→ **本文**
########

最初の調査は、BoardGameGeekで始めた。BGGでは掲示板などで書き込んでいる登録ユーザーの名前の下に、好みのゲームやゲーム以外の趣味嗜好などを表すマイクロバッジと呼ばれるアイコンを表示できるようになっている。そして、名前とマイクロバッジの間には、通常、国籍(あるいは現在住んでいる国)を表す国旗のアイコンが表示されるようになっている(わざと隠す設定にしている人もいる)。そして、この国旗のアイコンをクリックすると、同じ国旗を使っている登録ユーザーの一覧が表示されるようになっている。その一覧から、ウォーゲーム関連のマイクロバッジを使っている人を捜してリストを作ってみると、アジアでは香港とシンガポールの登録ユーザーが突出して多かった。

########

→ **対象データ**

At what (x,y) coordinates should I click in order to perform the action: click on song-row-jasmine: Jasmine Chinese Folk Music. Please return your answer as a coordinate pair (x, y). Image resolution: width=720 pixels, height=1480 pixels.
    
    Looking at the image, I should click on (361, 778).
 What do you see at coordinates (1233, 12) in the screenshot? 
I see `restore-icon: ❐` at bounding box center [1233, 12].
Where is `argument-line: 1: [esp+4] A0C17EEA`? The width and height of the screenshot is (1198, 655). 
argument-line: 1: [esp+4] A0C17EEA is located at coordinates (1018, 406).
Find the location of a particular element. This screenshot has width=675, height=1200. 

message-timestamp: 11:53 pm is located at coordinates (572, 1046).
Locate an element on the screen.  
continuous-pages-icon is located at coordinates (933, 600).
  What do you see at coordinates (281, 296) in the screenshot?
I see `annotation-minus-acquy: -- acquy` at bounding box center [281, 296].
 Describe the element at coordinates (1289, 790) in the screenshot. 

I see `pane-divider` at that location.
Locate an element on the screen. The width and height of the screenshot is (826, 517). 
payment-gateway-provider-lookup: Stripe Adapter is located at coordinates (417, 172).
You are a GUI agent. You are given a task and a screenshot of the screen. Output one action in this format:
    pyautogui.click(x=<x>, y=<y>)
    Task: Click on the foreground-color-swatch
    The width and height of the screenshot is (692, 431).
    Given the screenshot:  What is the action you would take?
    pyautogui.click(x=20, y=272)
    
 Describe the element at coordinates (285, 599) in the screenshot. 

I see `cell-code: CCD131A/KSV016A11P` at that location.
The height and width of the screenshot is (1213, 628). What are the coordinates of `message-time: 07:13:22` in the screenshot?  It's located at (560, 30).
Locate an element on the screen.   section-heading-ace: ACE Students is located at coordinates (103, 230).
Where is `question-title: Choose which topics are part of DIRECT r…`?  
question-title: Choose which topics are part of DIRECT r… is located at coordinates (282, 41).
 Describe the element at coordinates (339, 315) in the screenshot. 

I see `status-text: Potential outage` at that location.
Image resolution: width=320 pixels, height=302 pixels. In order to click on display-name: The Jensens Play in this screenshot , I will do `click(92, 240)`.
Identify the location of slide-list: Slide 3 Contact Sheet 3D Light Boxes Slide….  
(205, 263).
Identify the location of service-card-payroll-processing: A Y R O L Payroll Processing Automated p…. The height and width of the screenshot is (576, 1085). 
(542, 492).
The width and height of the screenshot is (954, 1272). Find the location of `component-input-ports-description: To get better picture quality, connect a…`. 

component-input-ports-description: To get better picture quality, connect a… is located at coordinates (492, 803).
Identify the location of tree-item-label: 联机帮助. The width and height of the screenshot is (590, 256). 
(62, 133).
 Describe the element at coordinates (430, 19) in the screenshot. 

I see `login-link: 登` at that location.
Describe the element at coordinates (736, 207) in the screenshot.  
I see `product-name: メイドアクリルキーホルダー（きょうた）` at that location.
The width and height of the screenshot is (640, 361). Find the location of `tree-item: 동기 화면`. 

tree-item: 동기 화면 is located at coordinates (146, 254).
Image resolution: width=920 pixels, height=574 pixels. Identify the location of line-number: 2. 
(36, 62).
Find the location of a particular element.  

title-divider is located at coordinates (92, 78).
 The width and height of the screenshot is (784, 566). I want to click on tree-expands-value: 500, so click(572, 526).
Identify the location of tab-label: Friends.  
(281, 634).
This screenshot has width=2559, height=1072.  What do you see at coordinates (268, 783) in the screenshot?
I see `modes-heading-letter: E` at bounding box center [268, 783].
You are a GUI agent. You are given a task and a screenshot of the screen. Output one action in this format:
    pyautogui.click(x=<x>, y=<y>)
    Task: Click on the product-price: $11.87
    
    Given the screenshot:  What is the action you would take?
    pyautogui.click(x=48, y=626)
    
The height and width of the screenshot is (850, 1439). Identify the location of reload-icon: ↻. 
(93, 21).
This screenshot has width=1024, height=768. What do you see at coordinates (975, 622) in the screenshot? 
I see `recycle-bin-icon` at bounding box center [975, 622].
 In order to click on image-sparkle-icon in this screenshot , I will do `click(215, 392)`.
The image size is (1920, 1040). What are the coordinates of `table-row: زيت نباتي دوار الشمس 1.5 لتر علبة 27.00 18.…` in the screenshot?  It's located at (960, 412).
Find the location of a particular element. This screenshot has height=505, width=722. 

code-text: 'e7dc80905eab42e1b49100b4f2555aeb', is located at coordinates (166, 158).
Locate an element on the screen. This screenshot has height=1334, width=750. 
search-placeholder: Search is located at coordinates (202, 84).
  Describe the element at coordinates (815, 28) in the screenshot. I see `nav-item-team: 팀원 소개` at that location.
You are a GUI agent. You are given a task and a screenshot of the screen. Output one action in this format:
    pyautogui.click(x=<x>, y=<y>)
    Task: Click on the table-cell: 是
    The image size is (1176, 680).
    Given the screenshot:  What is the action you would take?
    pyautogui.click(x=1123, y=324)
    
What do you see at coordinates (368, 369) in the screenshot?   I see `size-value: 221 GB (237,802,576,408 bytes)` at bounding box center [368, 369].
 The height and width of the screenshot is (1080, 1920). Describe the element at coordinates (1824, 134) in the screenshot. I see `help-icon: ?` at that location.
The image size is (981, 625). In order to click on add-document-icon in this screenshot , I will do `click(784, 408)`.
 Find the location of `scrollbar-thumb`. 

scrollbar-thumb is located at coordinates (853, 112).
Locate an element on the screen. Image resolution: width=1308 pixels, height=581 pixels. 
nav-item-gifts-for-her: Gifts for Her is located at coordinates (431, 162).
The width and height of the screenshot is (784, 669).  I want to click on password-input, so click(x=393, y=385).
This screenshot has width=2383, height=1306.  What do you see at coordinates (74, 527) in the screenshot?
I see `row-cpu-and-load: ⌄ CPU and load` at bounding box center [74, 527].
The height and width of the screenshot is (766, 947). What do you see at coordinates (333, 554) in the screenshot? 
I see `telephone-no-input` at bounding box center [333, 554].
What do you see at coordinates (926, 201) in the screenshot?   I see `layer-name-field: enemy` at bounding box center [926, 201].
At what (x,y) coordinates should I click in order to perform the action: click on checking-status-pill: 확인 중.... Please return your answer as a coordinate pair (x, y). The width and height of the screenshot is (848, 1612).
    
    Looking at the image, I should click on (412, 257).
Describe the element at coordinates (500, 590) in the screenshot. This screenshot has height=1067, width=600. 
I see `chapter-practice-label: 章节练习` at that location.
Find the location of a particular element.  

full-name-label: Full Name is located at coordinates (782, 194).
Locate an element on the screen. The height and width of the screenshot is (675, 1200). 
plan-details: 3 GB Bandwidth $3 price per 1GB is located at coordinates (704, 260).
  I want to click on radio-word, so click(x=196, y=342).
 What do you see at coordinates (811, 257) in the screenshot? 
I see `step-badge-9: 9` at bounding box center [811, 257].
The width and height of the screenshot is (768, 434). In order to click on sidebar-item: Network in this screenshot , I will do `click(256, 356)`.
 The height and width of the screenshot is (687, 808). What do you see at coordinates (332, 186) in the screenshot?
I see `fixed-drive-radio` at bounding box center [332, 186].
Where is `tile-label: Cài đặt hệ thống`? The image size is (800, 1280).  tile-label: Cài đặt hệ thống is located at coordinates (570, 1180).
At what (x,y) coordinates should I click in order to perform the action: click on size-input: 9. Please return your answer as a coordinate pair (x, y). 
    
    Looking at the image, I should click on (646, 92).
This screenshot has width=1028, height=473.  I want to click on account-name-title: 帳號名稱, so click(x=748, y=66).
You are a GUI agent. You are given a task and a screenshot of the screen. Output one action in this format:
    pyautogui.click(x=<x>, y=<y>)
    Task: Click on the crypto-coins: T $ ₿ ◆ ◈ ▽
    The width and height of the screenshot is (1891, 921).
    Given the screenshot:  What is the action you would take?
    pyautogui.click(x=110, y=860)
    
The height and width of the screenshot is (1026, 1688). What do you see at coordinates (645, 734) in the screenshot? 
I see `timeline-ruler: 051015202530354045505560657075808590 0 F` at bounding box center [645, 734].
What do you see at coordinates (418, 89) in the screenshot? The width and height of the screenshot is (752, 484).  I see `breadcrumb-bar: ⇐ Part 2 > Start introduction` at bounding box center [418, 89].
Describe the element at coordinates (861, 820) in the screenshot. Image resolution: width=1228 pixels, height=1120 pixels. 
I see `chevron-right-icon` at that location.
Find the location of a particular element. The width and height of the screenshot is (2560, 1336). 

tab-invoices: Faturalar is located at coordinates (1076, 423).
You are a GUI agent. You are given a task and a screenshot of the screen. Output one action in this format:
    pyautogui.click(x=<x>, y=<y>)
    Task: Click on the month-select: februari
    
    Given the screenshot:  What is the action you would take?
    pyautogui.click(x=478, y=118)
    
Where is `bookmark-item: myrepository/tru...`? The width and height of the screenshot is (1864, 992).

########

→ **課題の指示**
1. 本文によると、BGGで国旗のアイコンをクリックすると何が表示されますか。
2. 本文の内容を二文で要約してください。
3. 本文の一部をそのまま書き写してください。「最初の調査は、BoardGa」を含むところから始め、「ユーザーが突出して多かった。」で終えてください。

→ **解答例**
1. 同じ国旗を使っている登録ユーザーの一覧が表示されます。

2. 最初の調査はBoardGameGeekで行われ、そこでは登録ユーザーの名前とマイクロバッジの間に表示される国旗のアイコンをクリックすると、同じ国旗を使っている登録ユーザーの一覧が見られる。その一覧からウォーゲーム関連のマイクロバッジを使っている人のリストを作ると、アジアでは香港とシンガポールの登録ユーザーが突出して多かった。

3.
最初の調査は、BoardGameGeekで始めた。BGGでは掲示板などで書き込んでいる登録ユーザーの名前の下に、好みのゲームやゲーム以外の趣味嗜好などを表すマイクロバッジと呼ばれるアイコンを表示できるようになっている。そして、名前とマイクロバッジの間には、通常、国籍(あるいは現在住んでいる国)を表す国旗のアイコンが表示されるようになっている(わざと隠す設定にしている人もいる)。そして、この国旗のアイコンをクリックすると、同じ国旗を使っている登録ユーザーの一覧が表示されるようになっている。その一覧から、ウォーゲーム関連のマイクロバッジを使っている人を捜してリストを作ってみると、アジアでは香港とシンガポールの登録ユーザーが突出して多かった。